Exercise requirements
Please reproduce, word for word, the passage of the article on reincarnated trucking and bus companies that starts with the words "For six years" and stops after the words "NTSB investigators said.".

Excerpt

(begin)

- News21 – National - https://national.news21.com -

Companies Skirt Safety Rules, Keep Driving

Posted By admin On September 15, 2010 @ 7:35 pm In | Comments Disabled

In just two years, more than 1,000 trucking companies and 20 bus companies that had been shut down for safety violations reopened under new names, according to a recent Government Accounting Office report.

The practice, referred to as “reincarnating,” is one of the ways bus and truck companies skirt rules designed to keep roadways safe.

Reincarnation is relatively simple to do but hard to detect, government officials say. Motor carriers that have been ordered out of business or face fines go online, fill out a form and pay a small fee. The U.S. Department of Transportation issues them a new registration number as if they are a new business.

“All they have to do is click on a name, put in a credit card, and you pop up with a new number,” said Nancy O’Liddy, a lobbyist for Transportation Intermediaries Association, a trucking industry group.

There can be legitimate reasons for motor carrier companies to transfer ownership or re-incorporate – such as divorce, death or relocation. But some companies operate with multiple DOT numbers, while others create new companies and register for new numbers over and over again. Sometimes companies share phone numbers and addresses and even buses.

It’s a system in which it’s hard to distinguish the good operators from the bad and even harder to catch them, regulators and safety experts say.

Sometimes it takes an accident to catch illegal operators. That’s what happened in Sherman, Texas, in 2008 when a driver lost control of his bus, which struck a curb, crashed through the guardrail of a bridge and fell about 8 feet before landing on its side, according to a National Transportation Safety Board report [1]. Seventeen people were killed and 15 injured.

Investigators said one of the front tires of the bus had been recapped in violation of federal regulations. The bus company had lost its authority to operate two months earlier because of safety problems, but its owner simply registered under a new name and kept his buses on the road.

For six years prior to the accident, the NTSB had been urging the Federal Motor Carrier Safety Administration to tighten its registration process. The agency did come up with a program that requires new carriers to undergo safety audits and monitoring for 18 months. But after the Texas accident the NTSB said the new program was not working like it should and that more needed to be done.

The NTSB had more criticism for the FMCSA after a Victoria, Texas, accident, also in 2008, in which a bus driver fell asleep and woke up after the bus drifted into the median. The driver overcorrected and flipped the bus, killing one person and injuring 46 others. The company had taken advantage of registration loopholes to get an operating permit, NTSB investigators said.

The board issued 19 safety recommendations [2] as a result of the accident, including better ways of identifying reincarnated carriers and getting them off the roads.

(end)

Information supplied
(begin)

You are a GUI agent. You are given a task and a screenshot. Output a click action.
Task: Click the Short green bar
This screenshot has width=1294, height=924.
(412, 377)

(end)

The solution
For six years prior to the accident, the NTSB had been urging the Federal Motor Carrier Safety Administration to tighten its registration process. The agency did come up with a program that requires new carriers to undergo safety audits and monitoring for 18 months. But after the Texas accident the NTSB said the new program was not working like it should and that more needed to be done.

The NTSB had more criticism for the FMCSA after a Victoria, Texas, accident, also in 2008, in which a bus driver fell asleep and woke up after the bus drifted into the median. The driver overcorrected and flipped the bus, killing one person and injuring 46 others. The company had taken advantage of registration loopholes to get an operating permit, NTSB investigators said.